Florida cardiologist settles with the DOJ, agrees to pay $2 million fine
Asar Qamar, MD, a cardiologist from Ocala, Florida, agreed to pay $2 million and release claim to $5.3 million in suspended Medicare funds as part of a settlement with the U.S. Department of Justice (DOJ). He also agreed to stop participating in federal healthcare programs for three years.
The DOJ alleged that Qamar and his practice, the Institute of Cardiovascular Excellence, billed Medicare, Medicaid and TRICARE for unnecessary and inadequately documented peripheral artery interventional services and related procedures.
The government also alleged that Qamar and his practice often waived the mandatory 20 percent copayment for Medicare patients, which motivated patients to agree to procedures that may not have been warranted.
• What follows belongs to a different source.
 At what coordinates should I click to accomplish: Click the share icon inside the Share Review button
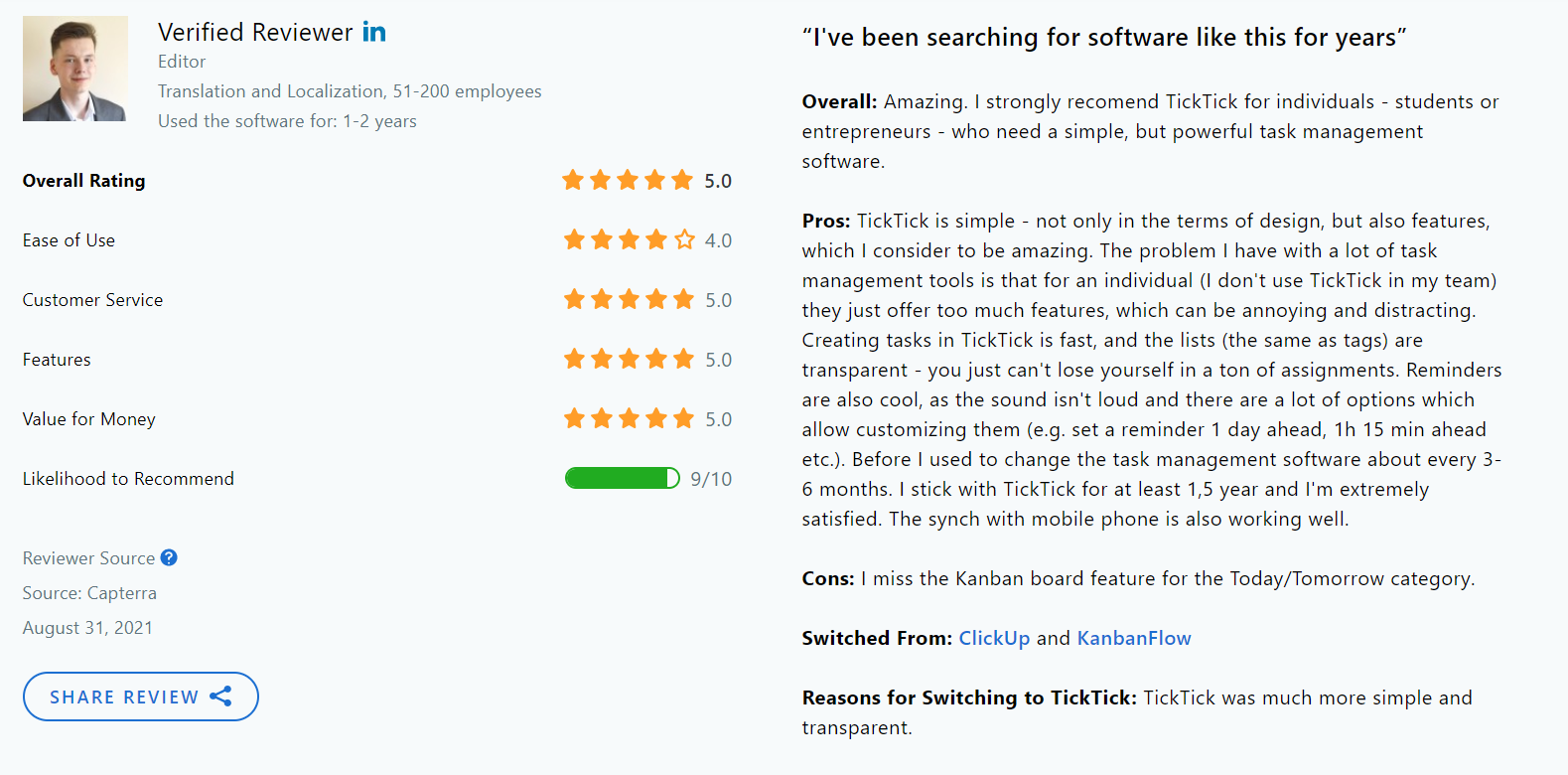pos(220,697)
Qamar, the highest-paid Medicare cardiologist in 2012 and 2013, declared for bankruptcy in April. He received $18.3 million in 2012 and $16 million in 2013 for treating Medicare patients, according to the Wall Street Journal.
In 2014, Qamar told New York Times that questions about his Medicare payments were unwarranted. The newspaper reported that the second highest-paid Medicare cardiologist in 2012 received $4.5 million.
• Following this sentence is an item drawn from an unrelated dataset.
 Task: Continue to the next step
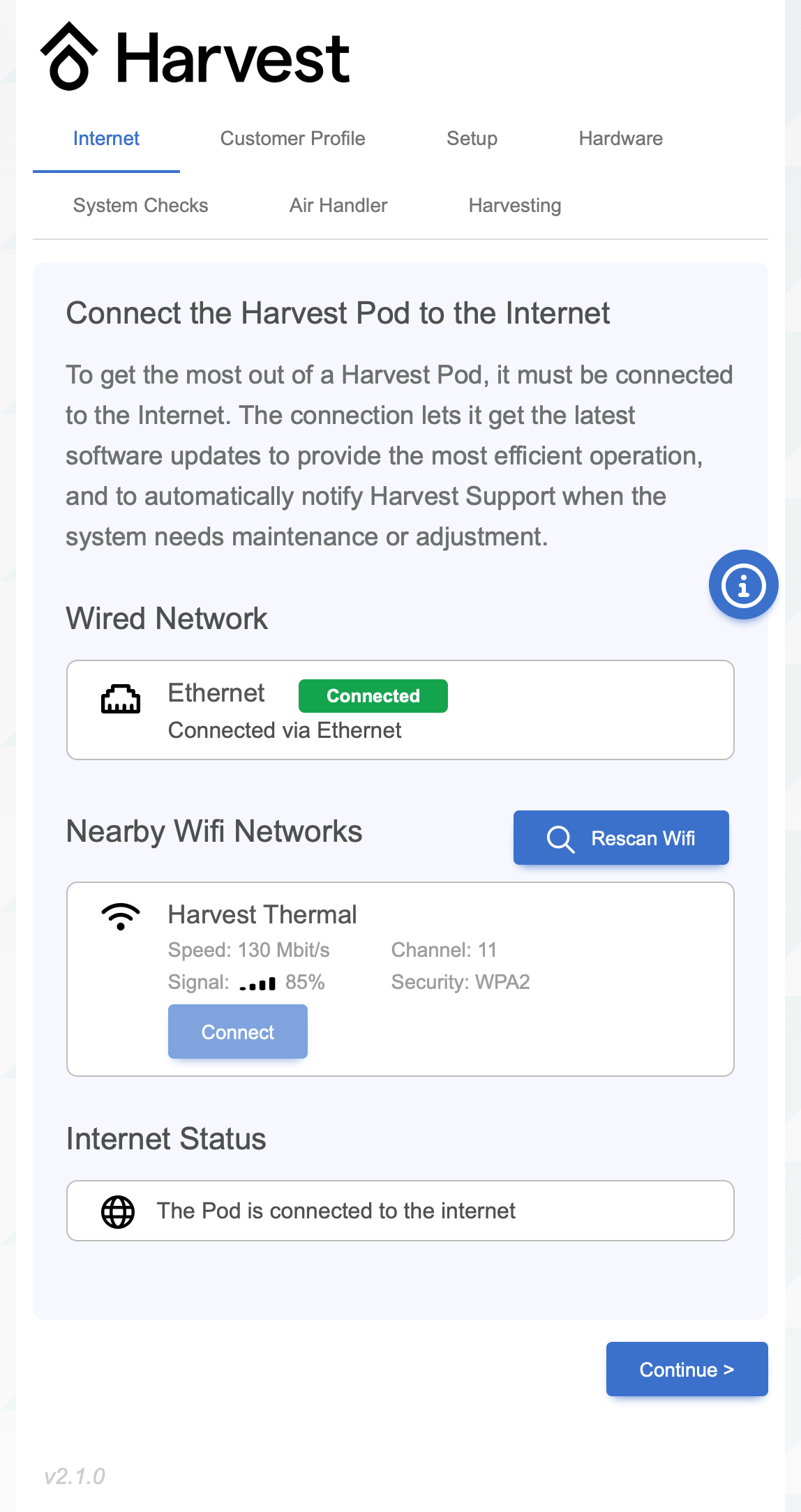[687, 1369]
“Just looking at the sheer volume of work and billings from a single physician is not a sign of wrongdoing,” Qamar told the newspaper.
The federal government intervened in December 2014 when it consolidated two whistleblower lawsuits filed against Qamar under the False Claims Act. As part of the settlement, Robert A. Green, MD, and Holly A. Taylor will each receive $1,327,721. The Ocala Star Banner reported that Green is a former employee and Taylor is a former director of client services for a medical management company.
“Billing federal health programs for medically unnecessary procedures is unacceptable – not only does it waste taxpayer funds, but it also puts patients at risk,” Benjamin C. Mizer, head of the DOJ’s civil division, said in a news release. “Today’s settlement evidences the Department of Justice’s firm commitment to protect public funds and to safeguard the well-being of federal health care program beneficiaries.”